• 本文:
• • • • • • •
説明

プローブ

【課題】 バイパスコンデンサの本来の働きを低下させることなく、被試験デバイスの電源ラインに効率よくノイズ信号を注入することが可能なプローブを提供する。
【解決手段】 プローブ1を構成するプローブ本体10は、対となって、被試験デバイスの電源端子とグランド端子とにノイズ信号を印加する信号用接触子11及び接地用接触子12と、信号用接触子11と入力端が接続され、所定の周波数帯域のノイズ信号の通過を選択的に阻止するバンドエリミネーションフィルタ15と、一端がバンドエリミネーションフィルタ15の出力端と接続され、他端が接地用接触子12と接続された、バイパスコンデンサとして機能するコンデンサ16とを備える。

【発明の詳細な説明】
【技術分野】
【0001】
本発明は、接触式のプローブに関する。
【背景技術】
【0002】
従来から、複数の電子デバイスで構成された電子機器の電磁環境適合性(EMC:Electro Magnetic Compatibility)を評価するEMC試験の一つとして、電磁妨害に対する耐性を評価するイミュニティ試験が知られている。イミュニティ試験では、例えば、ICなどの被試験デバイスの電源ラインに高周波信号(以下「ノイズ信号」という)を注入し、被試験デバイスが正常に動作するか否かを判定することにより、電磁妨害に対する耐性を評価する。
【0003】
ところで、一般的に、デジタルICの電源ラインには、ICが瞬間的に消費する電荷を急速に供給するためにバイパスコンデンサが取り付けられている。そのため、ノイズ信号がICの電源ラインに印加されたときに、印加されたノイズ信号の大部分がバイパスコンデンサを通ってグランドに流れてしまう。しかしながら、バイパスコンデンサを取り外すとICが正常に動作しない場合があるため、バイパスコンデンサを含めた状態でイミュニティ試験を行う必要がある。そのため、十分なパワーのノイズ信号をICに注入したい場合には、アンプ等を利用して、よりハイパワーのノイズ信号を印加する必要があった。
【0004】
ここで、特許文献1には、バイパスコンデンサとグランドとの間に抵抗を挿入、すなわち、バイパスコンデンサと直列に抵抗を接続し、電源−グランド間のインピーダンスを増大させることにより、ICにかかる電圧を増加させる技術が開示されている。この技術によれば、ノイズ信号の注入効率が改善されるため、注入するために必要なノイズ信号のパワーを下げることができる。
• • • • • • •
• 設問 1:
本文に基づき、次の問いに答えてください。
(a) イミュニティ試験は、何に対する耐性を評価する試験か。
(b) デジタルICの電源ラインにバイパスコンデンサが取り付けられているのは、何のためか。
(c) 特許文献1に開示された技術では、抵抗をどこに挿入するか。
• 設問 2:
本文のうち「ところで、一般的に」で始まる段落を、主な事実を残して箇条書きにまとめてください。
• 設問 3:
プローブに関する本文を、最後の文の後から書き進めてください。

• 表示データ:
• • • • • • •
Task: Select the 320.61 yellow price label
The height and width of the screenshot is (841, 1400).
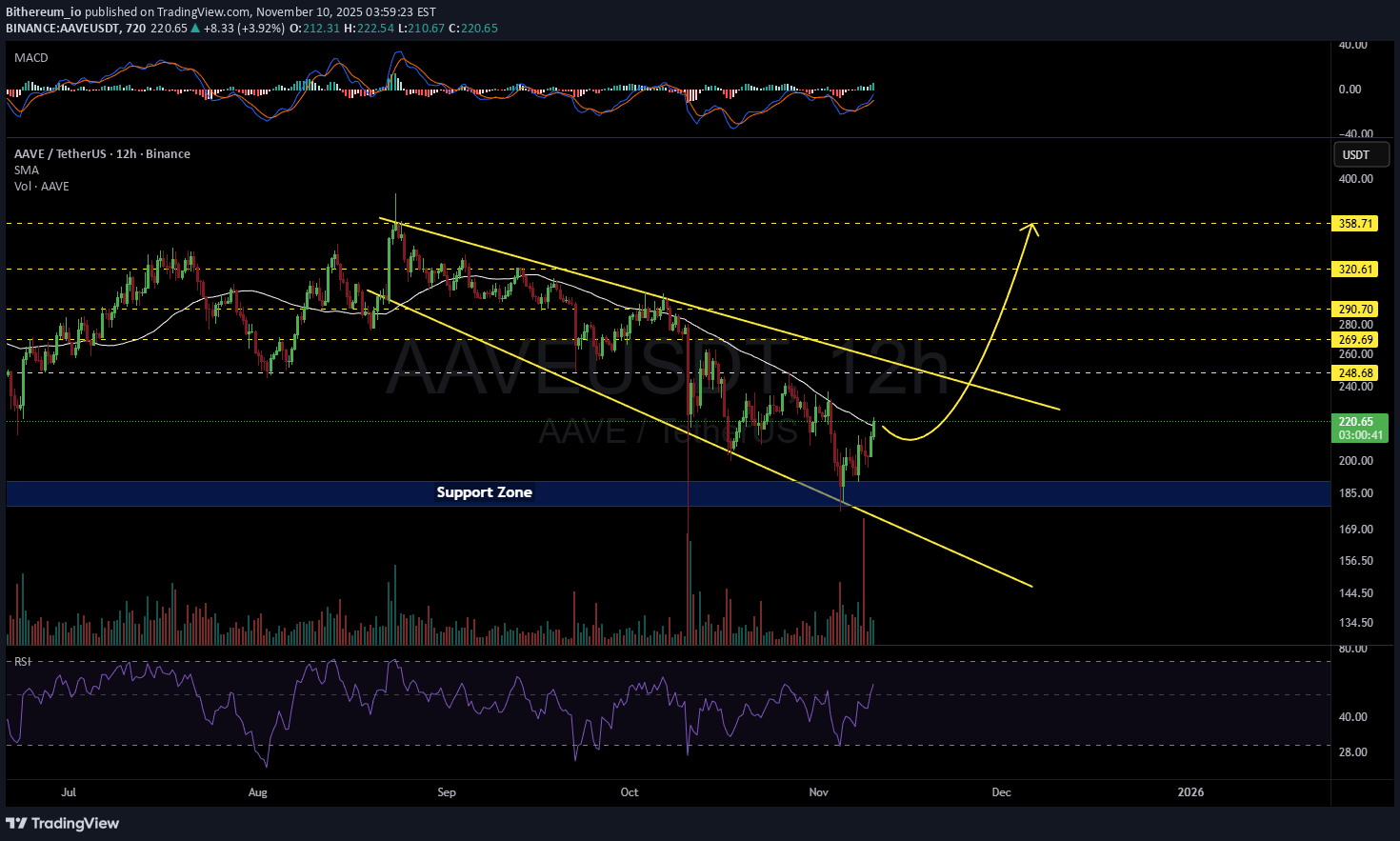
• • • • • • •
• 最終結果 1:
(a) 電磁妨害に対する耐性。
(b) ICが瞬間的に消費する電荷を急速に供給するため。
(c) バイパスコンデンサとグランドとの間。

• 最終結果 2:
- デジタルICの電源ラインには、ICが瞬間的に消費する電荷を急速に供給するためのバイパスコンデンサが取り付けられている。
- そのため、電源ラインに印加したノイズ信号の大部分は、バイパスコンデンサを通ってグランドに流れてしまう。
- バイパスコンデンサを外すとICが正常に動作しない場合があるので、イミュニティ試験はバイパスコンデンサを含めた状態で行う必要がある。
- 十分なパワーのノイズ信号をICに注入するには、アンプ等を利用してよりハイパワーのノイズ信号を印加する必要があった。

• 最終結果 3:
【先行技術文献】
【特許文献】
【0005】
【特許文献1】特開2004−85477号公報
【発明の概要】
【発明が解決しようとする課題】
【0006】
上述したように、特許文献1に開示されている技術によれば、ノイズ信号の注入効率を改善することができる。しかしながら、バイパスコンデンサとグランドとの間に抵抗が挿入されることで、バイパスコンデンサ本来の働きであるICへの電荷供給能力(ICから流れる高周波電流のリターン)が低下する。これに伴い、ICのイミュニティ耐性が変化するおそれがあるため、バイパスコンデンサと直列に抵抗が挿入された状態では、正確なイミュニティ評価ができているとは言い難い。
【0007】
本発明は、上記問題点を解消する為になされたものであり、バイパスコンデンサの本来の働きを低下させることなく、被試験デバイスの電源ラインに効率よくノイズ信号を注入することが可能なプローブを提供することを目的とする。
【課題を解決するための手段】
【0008】
本発明に係るプローブは、対となって、被試験デバイスの電源端子とグランド端子とにノイズ信号を印加する信号用接触子及び接地用接触子と、信号用接触子と入力端が接続され、所定の周波数帯域の電気信号の通過を選択的に阻止するバンドエリミネーションフィルタと、一端がバンドエリミネーションフィルタの出力端と接続され、他端が接地用接触子と接続されたコンデンサとを備えることを特徴とする。
【0009】
本発明に係るプローブによれば、例えば、バンドエリミネーションフィルタにより通過が阻止される電気信号の周波数帯域を、被試験デバイスに印加されるノイズ信号の周波数と同一に設定しておくことにより、印加されるノイズ信号が、コンデンサを介してグランドに流れることを防止できる。よって、ノイズ信号を効率よく被試験デバイスに注入することができる。一方、バンドエリミネーションフィルタにより通過が阻止される電気信号の周波数帯域を、被試験デバイスの駆動により発生する高周波電流が持つ周波数帯域と異なるように設定しておくことにより、バイパスコンデンサとして機能するコンデンサの電荷供給能力への影響を排除することができる。そのため、イミュニティ試験を行う際に、バンドエリミネーションフィルタと接地用接触子との間に挿入されるコンデンサとして、バイパスコンデンサと同じ特性を有するものを用いることにより、バイパスコンデンサの本来の働きを低下させることなく、被試験デバイスの電源ラインに効率よくノイズ信号を注入することが可能となる。なお、イミュニティ試験を行う際には、被試験デバイスに取り付けられているバイパスコンデンサは取り外される(又は実装されない)。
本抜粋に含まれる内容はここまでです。